Being unattractive to predators did not help brachiopods to maintain their ecological dominance in the marine biosphere, however. Following the Permo-Triassic mass extinction, the mollusks took over the ocean floors. This status quo has persisted through today, despite the fact that mollusks continue to be the meal of choice among many drilling predators and other types of carnivorous seafood lovers.

"Most interesting, perhaps, is this evolutionary persistence of incidental interactions between brachiopods and enemies of other prey," Kowalewski said. "We tend to view long-term predator-prey interactions in terms of evolutionary arms races that can lead to escalation or coevolution between assaulters and their victims. Yet, the rare opportunistic or mistaken attacks on brachiopods are not likely to have been evolutionarily important – they may reflect more than 500 million years of menu selection errors," he said.

"Finally, the subtle increase in errors and chance attacks has an interesting corollary for the famous Red Queen Hypothesis," Kowalewski said.

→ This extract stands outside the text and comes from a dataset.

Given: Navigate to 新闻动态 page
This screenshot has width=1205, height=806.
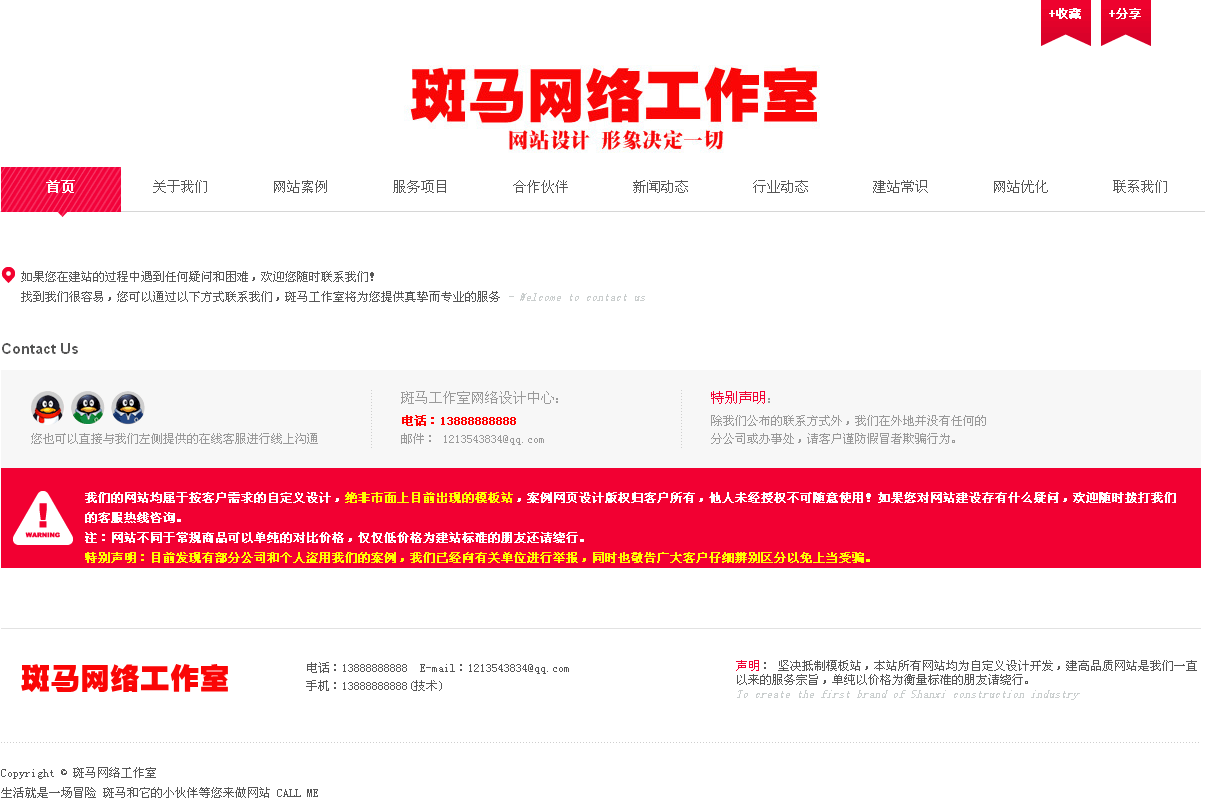Looking at the screenshot, I should point(660,187).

Over 20 years ago, Leigh Van Valen of the University of Chicago postulated that organisms must keep evolving all the time to survive in constantly changing environments. The name refers to the Red Queen in Lewis Carroll's Through the Looking Glass, who tells Alice that she must keep running simply in order to stay in the same place on a chessboard that keeps shifting beneath her feet. "It is intriguing to consider that the increase in error frequency through time may be a Red Queen phenomenon," Kowalewski said.